In your working directory, you’ll see two files: “rstudio_XXXX.out” and “rstudio_XXXX.err”. The former one is the output of the job, and the latter one is the error log. You can check the error log if you encounter any problems. If you don’t see any error, you can check the output file. In the output file, you’ll see a line as such:

ssh -N -L 8787:${IP_ADDR}:8787 ${SINGULARITYENV_USER}@XXX

Copy the above command and paste it into your local terminal.
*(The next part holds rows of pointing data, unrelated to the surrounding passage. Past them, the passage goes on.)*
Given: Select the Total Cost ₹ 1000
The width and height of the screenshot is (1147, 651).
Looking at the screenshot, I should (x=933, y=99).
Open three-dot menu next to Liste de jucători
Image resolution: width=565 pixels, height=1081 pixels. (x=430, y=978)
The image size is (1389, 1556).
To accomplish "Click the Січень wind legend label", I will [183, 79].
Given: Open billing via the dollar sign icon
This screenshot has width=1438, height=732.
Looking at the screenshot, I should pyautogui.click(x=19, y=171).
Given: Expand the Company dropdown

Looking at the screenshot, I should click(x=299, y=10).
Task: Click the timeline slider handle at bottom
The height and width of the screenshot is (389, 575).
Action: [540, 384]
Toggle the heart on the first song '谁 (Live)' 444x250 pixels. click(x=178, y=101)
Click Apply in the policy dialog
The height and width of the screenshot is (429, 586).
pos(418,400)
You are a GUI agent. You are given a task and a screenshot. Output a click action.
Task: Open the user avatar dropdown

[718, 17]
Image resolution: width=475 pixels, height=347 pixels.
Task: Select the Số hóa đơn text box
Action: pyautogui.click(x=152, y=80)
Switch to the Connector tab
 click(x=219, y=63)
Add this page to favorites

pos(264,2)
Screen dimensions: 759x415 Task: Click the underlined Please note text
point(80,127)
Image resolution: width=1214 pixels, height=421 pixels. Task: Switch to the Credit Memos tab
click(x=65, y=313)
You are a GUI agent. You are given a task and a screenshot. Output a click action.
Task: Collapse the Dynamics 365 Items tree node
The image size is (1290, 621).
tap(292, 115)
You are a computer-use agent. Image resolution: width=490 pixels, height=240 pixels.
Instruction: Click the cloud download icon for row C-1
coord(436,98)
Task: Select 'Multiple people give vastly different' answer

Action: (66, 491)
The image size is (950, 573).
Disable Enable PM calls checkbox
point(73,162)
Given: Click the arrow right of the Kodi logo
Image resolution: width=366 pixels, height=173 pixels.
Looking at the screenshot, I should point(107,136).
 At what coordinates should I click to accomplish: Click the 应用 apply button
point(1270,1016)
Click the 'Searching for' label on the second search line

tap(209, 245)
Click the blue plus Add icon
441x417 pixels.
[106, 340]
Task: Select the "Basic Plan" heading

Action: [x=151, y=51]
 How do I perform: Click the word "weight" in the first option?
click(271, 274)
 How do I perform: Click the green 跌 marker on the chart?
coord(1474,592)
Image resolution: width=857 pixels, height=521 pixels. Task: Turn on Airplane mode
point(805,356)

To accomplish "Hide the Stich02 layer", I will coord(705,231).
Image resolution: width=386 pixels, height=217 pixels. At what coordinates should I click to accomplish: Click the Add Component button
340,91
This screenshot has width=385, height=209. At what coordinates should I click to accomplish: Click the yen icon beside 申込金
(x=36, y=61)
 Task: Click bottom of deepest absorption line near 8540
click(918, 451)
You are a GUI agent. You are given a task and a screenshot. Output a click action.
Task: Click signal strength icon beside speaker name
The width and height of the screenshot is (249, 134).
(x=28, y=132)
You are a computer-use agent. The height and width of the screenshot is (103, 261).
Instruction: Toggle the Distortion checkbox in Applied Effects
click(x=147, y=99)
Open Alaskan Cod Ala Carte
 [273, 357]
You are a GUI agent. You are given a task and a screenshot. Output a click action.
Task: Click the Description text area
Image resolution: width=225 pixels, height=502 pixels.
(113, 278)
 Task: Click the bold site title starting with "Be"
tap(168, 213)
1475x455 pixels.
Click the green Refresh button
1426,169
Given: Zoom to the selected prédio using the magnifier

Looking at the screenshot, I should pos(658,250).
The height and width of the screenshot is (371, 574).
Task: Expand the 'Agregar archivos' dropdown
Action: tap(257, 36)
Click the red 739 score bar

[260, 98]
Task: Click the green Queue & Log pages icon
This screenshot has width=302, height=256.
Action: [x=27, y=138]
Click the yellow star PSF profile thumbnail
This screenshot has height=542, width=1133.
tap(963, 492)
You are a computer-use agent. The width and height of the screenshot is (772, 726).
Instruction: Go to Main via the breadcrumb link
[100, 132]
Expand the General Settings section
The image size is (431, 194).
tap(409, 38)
Finally, you can open your web browser and type in “localhost:8787” in the address bar. You’ll see the Rstudio server page. You can log in with your username and password. And Voila. You are in the Rstudio server environment of your Utopia.

Also, you may wanna take a look at the other information in the output file regarding how to terminate the SLURM job.